Now that he’s Mayor-elect, what is Brandon Johnson’s vision for the city?
“What are the practical steps that your administration would take to demonstrate what a progressive approach to public safety looks like?” then-candidate Brandon Johnson was asked by In These Times columnist Maximillian Alvarez back in March.
“How would that approach address the immediate concerns that people, including many poor and working class people, have about both public safety and abuse by the police?” questioned Alvarez. “And how would it address the longer term vision of a Chicago that treats the root causes of crime instead of just policing the symptoms?”
“You’re right, it’s a concern for people all over the city of Chicago,” acknowledged Mr. Johnson. “It’s beyond a concern. I mean, it’s a serious problem. It is quite gruesome, frankly, the amount of lives that have been lost because of violence, and particularly gun violence.”
“I live in a neighborhood on the West Side of Chicago,” Johnson told his interviewer. “It’s a beautiful community, the Austin neighborhood. It’s the largest concentration of Black folks anywhere in the city, probably one of the highest concentrations of Black folks anywhere in the country.”
“And as beautiful and as dynamic as my neighborhood is, that my wife and I are raising our three young children in, it is one of the more violent neighborhoods in the entire city,” he lamented. “So this is something that I live through every single day, and it’s the experience that people are having all over the city of Chicago. But I can tell you just on a very personal note, we’ve had to change a window from one of the bullets that have come through our home.”
“And so, from the perspective of someone who is living the experience every day, much like people are throughout the city of Chicago, you can do both — you can get at the root causes of crime and you can address the immediate dynamic of solving crime,” Mr. Johnson promised.
“And that’s what my public safety plan does, it calls for investment,” he began. “So the first thing that I invest in is promoting and training 200 more detectives to actually solve crime. Right now, particularly in Black and brown communities, the clearance rate for violence that happens in our neighborhoods is below 20%. You’re not going to engender confidence in policing if you’re not solving crime.”

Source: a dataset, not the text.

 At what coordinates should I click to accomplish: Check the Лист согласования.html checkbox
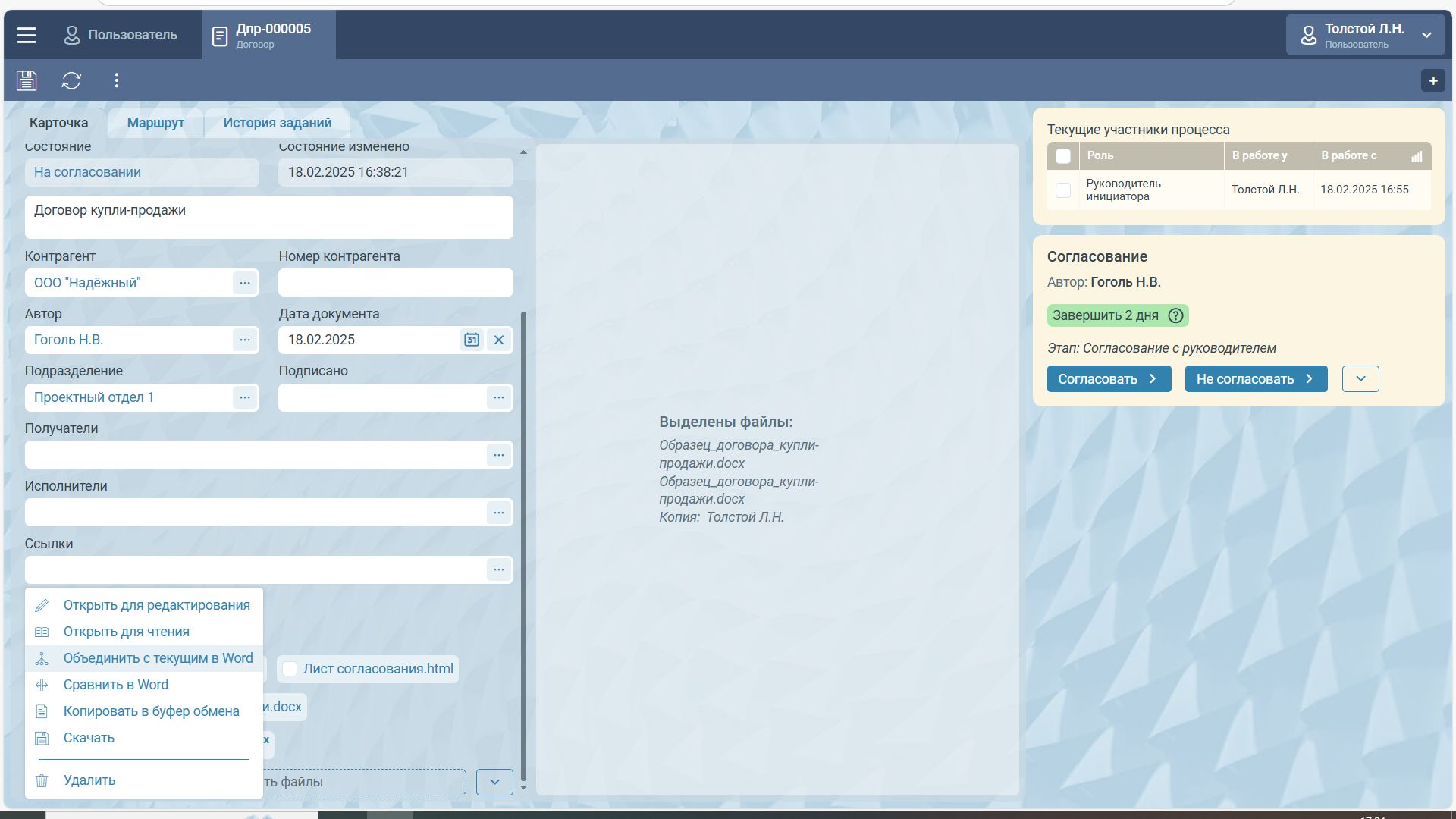click(x=290, y=669)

The Chicago Police Union, which backed Johnson’s opponent in the race, has no doubt greeted the defeat of its preferred candidate with regret. With crime on the rise in Chicago, both the understaffed and demoralized Chicago Police Department and Mayor Johnson’s new administration are certain to have their work cut out for them.
“COVID pandemic, lockdowns set student learning back decades, new data shows,” was the bombshell report in September 2022. ABC News was one of the hundreds of news outlets to broadcast this bad, if unsurprising, news.
It is doubtful these learning setbacks — experienced in the greatest concentration in cities that kept students out of classrooms longest, including Chicago — will do much to improve juvenile crime rates in afflicted areas.
Some at-risk High School and Middle School students —in particular those from low-income households — left school in March 2020 and never went back. Likely, the long-term impacts of this level of catastrophic learning loss and educational attrition are going to be enduring, if not intractable.
Public school students during virtually every other period of natural or man-made disaster in recent history seem to have fared better. In a nation that managed to educate its school-age children in public institutions of primary and secondary learning during two World Wars and the Cuban Missile Crisis, there is a growing consensus that the system failed Covid kids.
Can Brandon Johnson turn this perception, and the reality, around?
Overall, the mayor’s election is a big deal in Chicago because it has the potential to shape the future of the city and its residents for years to come. The mayor’s policies and priorities can have a significant impact on the lives of millions of people, making it a critical decision for voters and an important moment in the city’s history.
The mayor of Chicago is also often viewed as a national figure, with the potential to influence policy and public opinion on a range of issues. Chicago is a major city with a rich history and a diverse population, and the mayor’s actions can have a ripple effect beyond the city’s borders.